Divina Dalí

ÉVÈNEMENT.
[ Exposition ]

★★★★

texte
Élie Castiel

L’apothéose

de la représentation

            Une présentation « de presse » remarquable, chacun des trois participants mesurant les mots, s’en tenant à l’essentiel et présentant les maîtres dont il est question, Dante Alighieri et Salvador Dalí dans un espace complice comme si les siècles qui les séparent n’existaient plus. Cette intemporalité se transmet dans les trois différents niveaux qui occupent cette brillante exposition : L’enfer, le purgatoire et le paradis, la trilogie composant Divine comédie (Divina Commedia), parcours selon une tradition chrétienne qui, pour la circonstance place l’œuvre dalienne dans une sorte d’allocution permanente sur notre humanité. Pourquoi cette consécration dédiée aux dessins du grand peintre espagnol? Parce que l’ensemble des œuvres choisies reflètent tout ce que l’artiste retient de Dante, de son œuvre-culte. Ce a quoi nous assistons réveillent en nous quelque chose que nous avons peut-être perdu : la conscience de l’art, l’importance dans nos vies, son apport dans la réunification du monde.

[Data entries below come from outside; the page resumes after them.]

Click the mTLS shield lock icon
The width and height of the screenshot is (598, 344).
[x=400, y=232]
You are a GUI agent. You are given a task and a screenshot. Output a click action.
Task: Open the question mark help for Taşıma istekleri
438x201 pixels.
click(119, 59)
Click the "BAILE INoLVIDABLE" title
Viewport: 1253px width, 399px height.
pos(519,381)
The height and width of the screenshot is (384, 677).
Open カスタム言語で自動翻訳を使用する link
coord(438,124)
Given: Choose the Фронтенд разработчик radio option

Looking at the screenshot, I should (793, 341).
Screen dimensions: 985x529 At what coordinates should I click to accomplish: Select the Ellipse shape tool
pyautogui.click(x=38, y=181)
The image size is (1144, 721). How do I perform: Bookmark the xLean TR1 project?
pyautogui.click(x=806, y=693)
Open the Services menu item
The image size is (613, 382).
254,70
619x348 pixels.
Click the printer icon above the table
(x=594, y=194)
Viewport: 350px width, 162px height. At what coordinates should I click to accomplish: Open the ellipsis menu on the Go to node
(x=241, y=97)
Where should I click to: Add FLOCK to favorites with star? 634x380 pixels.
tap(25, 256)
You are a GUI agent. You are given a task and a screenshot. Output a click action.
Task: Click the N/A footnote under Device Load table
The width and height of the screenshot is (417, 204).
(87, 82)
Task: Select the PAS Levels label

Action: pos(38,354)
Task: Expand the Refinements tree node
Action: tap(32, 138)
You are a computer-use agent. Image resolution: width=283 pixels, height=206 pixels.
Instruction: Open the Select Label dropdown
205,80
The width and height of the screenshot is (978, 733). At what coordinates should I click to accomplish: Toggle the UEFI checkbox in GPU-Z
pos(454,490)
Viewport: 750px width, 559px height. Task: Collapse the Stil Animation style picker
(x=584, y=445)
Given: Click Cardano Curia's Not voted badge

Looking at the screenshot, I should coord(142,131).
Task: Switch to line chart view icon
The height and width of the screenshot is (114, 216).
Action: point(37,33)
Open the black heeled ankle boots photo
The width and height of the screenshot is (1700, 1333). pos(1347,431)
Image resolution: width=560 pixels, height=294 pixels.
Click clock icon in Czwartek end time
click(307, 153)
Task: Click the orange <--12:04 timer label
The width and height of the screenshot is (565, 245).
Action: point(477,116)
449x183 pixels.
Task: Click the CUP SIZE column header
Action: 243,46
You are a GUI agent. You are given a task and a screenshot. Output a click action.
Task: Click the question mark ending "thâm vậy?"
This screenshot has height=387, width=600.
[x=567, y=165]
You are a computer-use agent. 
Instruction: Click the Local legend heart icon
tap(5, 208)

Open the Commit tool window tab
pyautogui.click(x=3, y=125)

            Trois étapes de l’aventure humaine, de notre existence sur terre et dans l’au-delà. Un guide de notre quotidienneté, dramatisée, parfois, pour ne pas dire souvent, tragique, dans les deux premières étapes, l’enfer et le purgatoire, et le discours messianique que représente le paradis. Un happy-end qui nous console de l’incontournable finitude.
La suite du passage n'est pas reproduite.